Snakemake tutorial : free falling particle
The computation
We'll study the equation for the velocity of a free falling particle with viscous friction, in adimensional form:
\frac{\mathrm d v}{\mathrm dt} = 1 - \eta v,\qquad v(0) = 0
We will vary the physical parameter \eta, the time step \Delta t for the
numerical integration scheme and the number of time steps.
The following function solves the ODE numerically:
import numpy as np
def solve_free_fall(eta, dt, total_time):
"""
Solve free fall equation with centered FD scheme.
Returns time and velocity values as Numpy arrays.
"""
Nsteps = int(total_time / dt)
v = np.zeros(Nsteps)
dv = 1
for i in range(Nsteps-1):
vpred = v[i] + dt / 2 * dv
dv = (1 - eta * vpred) / (1 + eta * dt / 2)
v[i+1] = vpred + dt / 2 * dv
return np.vstack((np.arange(Nsteps) * dt, v))
It returns a single array where the first line is time and the second line is velocity.
Save the above function in a simulation.py file.
Steps
We want to do three things for our tutorial study:
- For any value of
eta,dtandtotal_time, run the computation and save the output data (we'll call it the simulation step) - For any computation, plot the velocity as function of time and save the plot file (the plot step)
- For a chosen range of
eta, plot the terminal velocity as a function ofeta(the aggregation step)
Each of these three things constitutes a workflow step, which means we define a rule for each. Each will also have its own script.
Since the first two steps do not specify which values are used for eta, dt
and total_time, these three parameters will be wildcards, i.e. values that
will be specified by the user when an output is requested (e.g. the user wants
the time-velocity plot for eta=0.1, dt=1e-3, total_time=20).
Rules
Snakemake rules (defined in a Snakefile text file) typically define three
things for a step:
- The input files (optional)
- The output files
- What needs to be executed to generate the output (e.g. a script or shell command)

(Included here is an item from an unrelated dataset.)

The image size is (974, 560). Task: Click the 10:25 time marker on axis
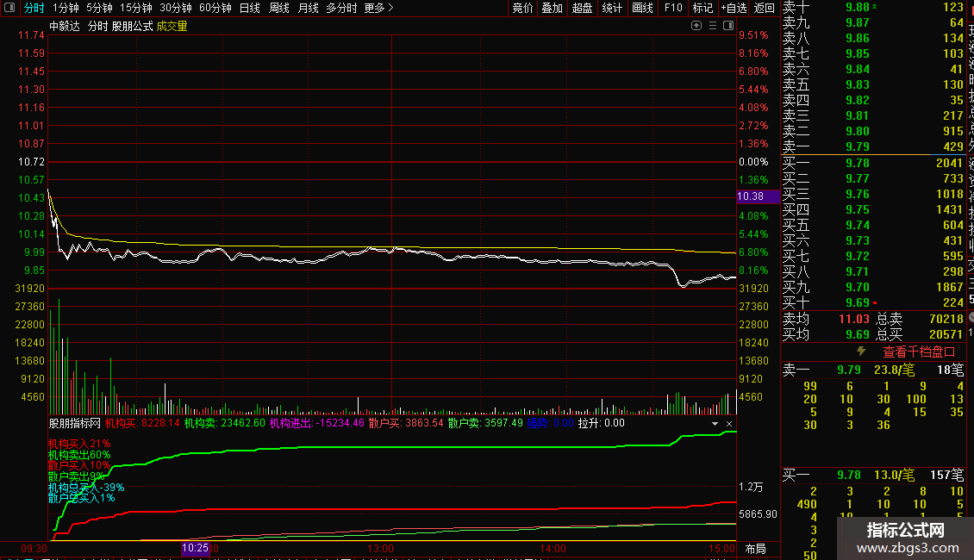coord(195,548)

The first simulation step does not require any input other than the wildcard
parameter values, so we can write its rule in the Snakefile as:
rule simulation:
output:
"free_fall,eta={eta},dt={dt},total_time={total_time}.txt"
script:
"simulation.py"
Here the output file is defined as
"free_fall,eta={eta},dt={dt},total_time={total_time}.txt". The {...} syntax
indicates a wildcard parameter (here eta, total_time and dt), but the
rest of the output path is free (e.g. the eta= part could be omitted).
One can request the output file by running:
snakemake -j1 free_fall,eta=0.5,dt=1e-3,total_time=20.txt
This command will execute the simulation rule with wildcard replaced by the
specified values. Since simulation.py only contains a function, nothing
happens. Let's see how to retrieve the wildcard values and output paths from the
script file.
Snakemake context
A running script launched with Snakemake has access to the workflow context with
the snakemake.script.snakemake object, which we can import in our
simulation.py script:
from snakemake.script import snakemake
You can print the following properties of the context object:
print("input", snakemake.input)
print("output", snakemake.output)
print("wildcards", dict(snakemake.wildcards))

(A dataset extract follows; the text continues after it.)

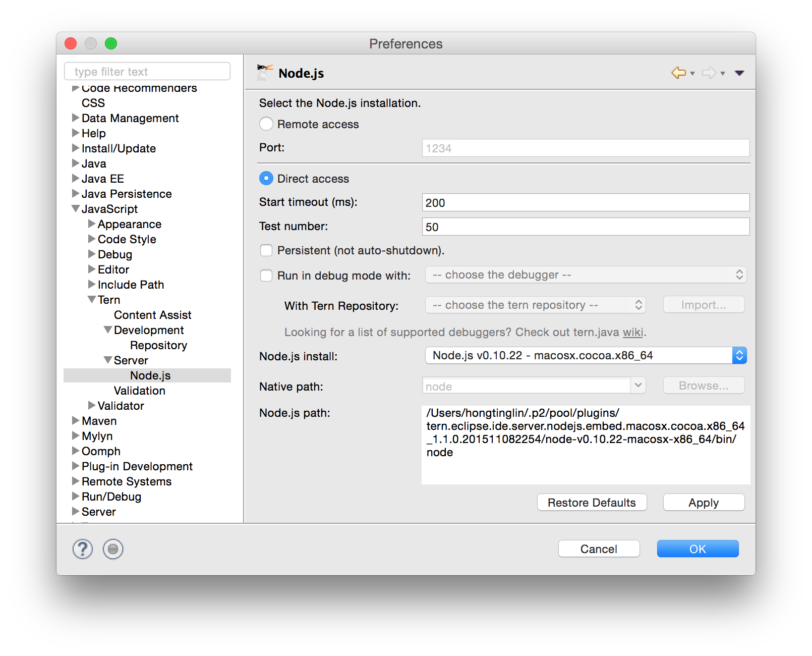
Task: Open the tern.java wiki link
Action: [632, 332]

print("parameters", dict(snakemake.params))
We can test this with:
snakemake -j1 free_fall,eta=1,dt=1e-1,total_time=10.txt
< ... >
input
output free_fall,eta=1,dt=1e-1,total_time=10.txt
wildcards {'eta': '1', 'dt': '1e-1', 'total_time': '10'}
parameters {}
Note that the snakemake.wildcards object can be interpreted as a dictionary,
with each value associated to a wildcard being a string (note that the values
here are not numbers). This means numerical values need to be converted before
being passed on to our function.
Now that we know how to retrieve context values, we can use them to run our simulation and save the result in a text file:
wildcards = snakemake.wildcards
eta = float(wildcards.eta)
dt = float(wildcards.dt)
total_time = float(wildcards.total_time)
assert eta >= 0 and dt > 0 and total_time > 0
results = solve_free_fall(eta, dt, total_time)
np.savetxt(snakemake.output[0], results)
Note that snakemake.output is always a list. Since we only have one output, we
take snakemake.output[0].
New rule: plotting
We now want to implement the second part of the workflow: plotting the results of a single simulation.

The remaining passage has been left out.